§ **Exercise goal**
A line qualifies if it holds the string "options". Copy every qualifying line from the records.

______

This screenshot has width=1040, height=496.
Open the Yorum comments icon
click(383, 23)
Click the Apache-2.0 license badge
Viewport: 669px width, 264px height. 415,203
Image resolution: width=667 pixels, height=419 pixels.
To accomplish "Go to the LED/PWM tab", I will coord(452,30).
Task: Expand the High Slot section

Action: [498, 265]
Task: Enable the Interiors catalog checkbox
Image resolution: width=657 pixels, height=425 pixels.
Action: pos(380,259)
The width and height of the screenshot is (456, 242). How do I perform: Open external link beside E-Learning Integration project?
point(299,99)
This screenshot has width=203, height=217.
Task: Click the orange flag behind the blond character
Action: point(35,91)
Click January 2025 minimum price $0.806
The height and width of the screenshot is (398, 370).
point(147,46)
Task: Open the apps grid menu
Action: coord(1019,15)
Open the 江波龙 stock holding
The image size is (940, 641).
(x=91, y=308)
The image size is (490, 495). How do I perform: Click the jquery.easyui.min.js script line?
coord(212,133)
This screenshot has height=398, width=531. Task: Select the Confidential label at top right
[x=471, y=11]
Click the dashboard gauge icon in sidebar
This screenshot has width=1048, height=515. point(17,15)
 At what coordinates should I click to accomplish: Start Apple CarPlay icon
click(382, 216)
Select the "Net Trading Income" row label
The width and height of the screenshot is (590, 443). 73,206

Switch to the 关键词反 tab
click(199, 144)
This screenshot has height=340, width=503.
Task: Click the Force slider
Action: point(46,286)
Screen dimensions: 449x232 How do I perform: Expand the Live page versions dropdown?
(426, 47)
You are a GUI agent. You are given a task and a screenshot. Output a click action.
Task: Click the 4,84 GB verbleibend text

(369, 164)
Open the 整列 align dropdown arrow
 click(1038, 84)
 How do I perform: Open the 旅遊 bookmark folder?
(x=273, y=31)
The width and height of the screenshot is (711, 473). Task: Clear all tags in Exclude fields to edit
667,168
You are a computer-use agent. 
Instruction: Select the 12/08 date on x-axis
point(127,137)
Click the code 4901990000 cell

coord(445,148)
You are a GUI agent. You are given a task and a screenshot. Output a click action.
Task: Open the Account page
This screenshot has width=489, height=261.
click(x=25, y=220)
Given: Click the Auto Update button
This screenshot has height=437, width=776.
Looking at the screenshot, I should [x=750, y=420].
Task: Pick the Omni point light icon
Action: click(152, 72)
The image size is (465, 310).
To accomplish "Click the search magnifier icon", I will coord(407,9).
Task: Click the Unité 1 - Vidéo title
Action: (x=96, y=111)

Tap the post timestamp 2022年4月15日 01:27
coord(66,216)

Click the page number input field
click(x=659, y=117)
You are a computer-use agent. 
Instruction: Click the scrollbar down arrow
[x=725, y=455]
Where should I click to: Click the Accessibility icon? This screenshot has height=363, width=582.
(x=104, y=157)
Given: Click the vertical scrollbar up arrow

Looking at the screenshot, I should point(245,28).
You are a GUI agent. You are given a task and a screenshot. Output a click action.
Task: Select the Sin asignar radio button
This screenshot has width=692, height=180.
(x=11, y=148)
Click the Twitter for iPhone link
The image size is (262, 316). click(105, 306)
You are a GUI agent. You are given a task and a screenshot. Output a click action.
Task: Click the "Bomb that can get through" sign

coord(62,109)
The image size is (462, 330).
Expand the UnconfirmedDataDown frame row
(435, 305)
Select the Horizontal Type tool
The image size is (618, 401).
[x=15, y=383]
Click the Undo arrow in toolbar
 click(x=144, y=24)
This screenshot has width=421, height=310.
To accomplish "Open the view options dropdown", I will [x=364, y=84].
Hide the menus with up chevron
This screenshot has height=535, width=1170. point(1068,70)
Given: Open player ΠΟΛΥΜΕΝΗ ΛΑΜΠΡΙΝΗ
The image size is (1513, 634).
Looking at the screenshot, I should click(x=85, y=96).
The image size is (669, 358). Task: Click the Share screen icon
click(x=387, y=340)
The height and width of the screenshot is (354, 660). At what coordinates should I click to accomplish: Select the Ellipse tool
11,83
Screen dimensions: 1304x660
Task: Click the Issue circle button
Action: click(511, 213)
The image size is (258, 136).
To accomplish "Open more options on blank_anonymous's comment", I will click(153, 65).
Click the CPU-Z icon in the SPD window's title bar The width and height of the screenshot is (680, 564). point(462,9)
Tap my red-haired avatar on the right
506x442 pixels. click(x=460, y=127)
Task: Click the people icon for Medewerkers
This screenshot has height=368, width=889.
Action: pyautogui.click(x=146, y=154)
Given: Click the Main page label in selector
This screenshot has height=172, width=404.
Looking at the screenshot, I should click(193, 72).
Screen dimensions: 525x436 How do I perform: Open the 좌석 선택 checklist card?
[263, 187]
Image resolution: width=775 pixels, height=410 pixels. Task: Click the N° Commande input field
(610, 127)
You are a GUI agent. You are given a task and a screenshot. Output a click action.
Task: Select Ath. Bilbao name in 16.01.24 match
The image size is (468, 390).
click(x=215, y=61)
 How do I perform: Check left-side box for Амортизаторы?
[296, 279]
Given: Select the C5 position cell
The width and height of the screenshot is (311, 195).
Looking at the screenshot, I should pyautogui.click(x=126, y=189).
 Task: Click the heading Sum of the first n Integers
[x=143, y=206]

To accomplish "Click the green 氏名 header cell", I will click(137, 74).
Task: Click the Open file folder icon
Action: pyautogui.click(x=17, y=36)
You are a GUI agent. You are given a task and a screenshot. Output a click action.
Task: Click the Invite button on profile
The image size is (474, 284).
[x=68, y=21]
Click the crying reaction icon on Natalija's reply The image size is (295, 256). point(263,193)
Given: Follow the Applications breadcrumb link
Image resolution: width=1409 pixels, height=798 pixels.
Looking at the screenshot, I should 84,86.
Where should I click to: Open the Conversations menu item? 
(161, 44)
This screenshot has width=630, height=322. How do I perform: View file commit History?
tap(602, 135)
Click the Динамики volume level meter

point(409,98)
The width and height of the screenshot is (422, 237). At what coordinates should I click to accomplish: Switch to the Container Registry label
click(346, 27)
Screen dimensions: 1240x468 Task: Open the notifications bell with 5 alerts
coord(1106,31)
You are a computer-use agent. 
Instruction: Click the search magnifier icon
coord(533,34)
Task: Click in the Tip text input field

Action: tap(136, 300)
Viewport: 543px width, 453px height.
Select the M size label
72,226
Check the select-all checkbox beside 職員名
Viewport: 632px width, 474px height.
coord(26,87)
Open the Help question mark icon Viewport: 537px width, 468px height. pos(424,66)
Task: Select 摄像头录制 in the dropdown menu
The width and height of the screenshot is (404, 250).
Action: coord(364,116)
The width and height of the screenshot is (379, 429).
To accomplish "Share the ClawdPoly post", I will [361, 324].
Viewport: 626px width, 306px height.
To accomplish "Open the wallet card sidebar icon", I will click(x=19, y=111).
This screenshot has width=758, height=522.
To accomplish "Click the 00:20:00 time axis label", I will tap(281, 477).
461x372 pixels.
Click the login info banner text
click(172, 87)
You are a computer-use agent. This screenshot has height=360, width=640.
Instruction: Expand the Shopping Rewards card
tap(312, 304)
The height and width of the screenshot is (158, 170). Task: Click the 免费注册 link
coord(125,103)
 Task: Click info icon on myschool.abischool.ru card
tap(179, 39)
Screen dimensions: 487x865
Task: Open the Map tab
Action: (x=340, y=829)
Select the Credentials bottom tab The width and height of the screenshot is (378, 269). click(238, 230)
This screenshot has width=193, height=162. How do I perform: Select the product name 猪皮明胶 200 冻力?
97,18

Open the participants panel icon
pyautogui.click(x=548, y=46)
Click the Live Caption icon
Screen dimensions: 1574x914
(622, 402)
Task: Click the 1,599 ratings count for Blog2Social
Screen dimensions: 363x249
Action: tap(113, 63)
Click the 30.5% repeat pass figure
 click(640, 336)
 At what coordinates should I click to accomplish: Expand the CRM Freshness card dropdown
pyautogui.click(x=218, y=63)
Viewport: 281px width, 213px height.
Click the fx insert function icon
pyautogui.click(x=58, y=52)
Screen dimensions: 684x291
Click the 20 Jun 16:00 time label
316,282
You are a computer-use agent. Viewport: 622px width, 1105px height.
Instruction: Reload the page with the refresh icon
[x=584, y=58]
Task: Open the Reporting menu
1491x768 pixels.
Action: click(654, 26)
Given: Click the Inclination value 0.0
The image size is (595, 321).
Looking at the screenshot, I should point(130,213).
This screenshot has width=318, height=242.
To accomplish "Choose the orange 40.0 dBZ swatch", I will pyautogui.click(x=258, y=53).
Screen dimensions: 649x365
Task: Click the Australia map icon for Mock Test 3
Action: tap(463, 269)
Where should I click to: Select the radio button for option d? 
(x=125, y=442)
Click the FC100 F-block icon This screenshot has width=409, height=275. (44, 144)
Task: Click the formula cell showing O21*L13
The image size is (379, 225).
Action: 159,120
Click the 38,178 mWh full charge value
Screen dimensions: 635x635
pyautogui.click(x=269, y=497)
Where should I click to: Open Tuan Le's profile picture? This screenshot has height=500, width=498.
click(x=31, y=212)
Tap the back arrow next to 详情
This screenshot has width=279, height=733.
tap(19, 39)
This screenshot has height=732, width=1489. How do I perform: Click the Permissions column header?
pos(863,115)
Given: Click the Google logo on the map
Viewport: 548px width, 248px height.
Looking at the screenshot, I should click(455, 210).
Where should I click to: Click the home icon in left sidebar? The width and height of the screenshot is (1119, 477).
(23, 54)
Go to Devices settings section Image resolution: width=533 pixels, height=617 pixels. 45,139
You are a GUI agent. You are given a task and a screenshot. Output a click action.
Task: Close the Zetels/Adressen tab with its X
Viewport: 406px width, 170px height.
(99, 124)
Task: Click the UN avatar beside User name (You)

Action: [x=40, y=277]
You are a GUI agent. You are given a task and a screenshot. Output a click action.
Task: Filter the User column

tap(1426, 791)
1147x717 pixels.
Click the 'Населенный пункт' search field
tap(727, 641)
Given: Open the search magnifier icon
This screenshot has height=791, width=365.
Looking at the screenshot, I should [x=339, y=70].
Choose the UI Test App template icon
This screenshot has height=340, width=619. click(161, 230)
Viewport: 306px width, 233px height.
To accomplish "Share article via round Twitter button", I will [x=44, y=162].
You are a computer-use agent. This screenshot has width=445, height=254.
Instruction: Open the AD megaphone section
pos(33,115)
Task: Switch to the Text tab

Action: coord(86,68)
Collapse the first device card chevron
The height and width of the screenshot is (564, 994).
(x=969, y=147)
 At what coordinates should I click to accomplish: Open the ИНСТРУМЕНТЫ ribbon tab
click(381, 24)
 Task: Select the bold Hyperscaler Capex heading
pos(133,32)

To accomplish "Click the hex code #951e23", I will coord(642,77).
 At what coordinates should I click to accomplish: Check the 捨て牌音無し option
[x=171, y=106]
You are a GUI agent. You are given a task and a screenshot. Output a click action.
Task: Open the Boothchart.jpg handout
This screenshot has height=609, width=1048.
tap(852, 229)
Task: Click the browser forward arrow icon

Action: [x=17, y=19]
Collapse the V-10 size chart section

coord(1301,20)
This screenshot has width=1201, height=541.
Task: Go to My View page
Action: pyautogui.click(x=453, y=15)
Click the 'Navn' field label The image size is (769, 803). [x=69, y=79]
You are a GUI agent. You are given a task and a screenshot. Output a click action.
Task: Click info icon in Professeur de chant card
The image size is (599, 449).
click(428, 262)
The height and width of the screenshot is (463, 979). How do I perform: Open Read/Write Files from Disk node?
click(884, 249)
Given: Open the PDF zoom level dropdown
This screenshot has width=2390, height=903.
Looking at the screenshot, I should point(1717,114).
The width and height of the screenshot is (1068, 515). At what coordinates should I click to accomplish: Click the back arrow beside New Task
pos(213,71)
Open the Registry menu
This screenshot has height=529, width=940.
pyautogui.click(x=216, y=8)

______

§ **Answer area**
To accomplish "Open the view options dropdown", I will [x=364, y=84].
To accomplish "Open more options on blank_anonymous's comment", I will click(153, 65).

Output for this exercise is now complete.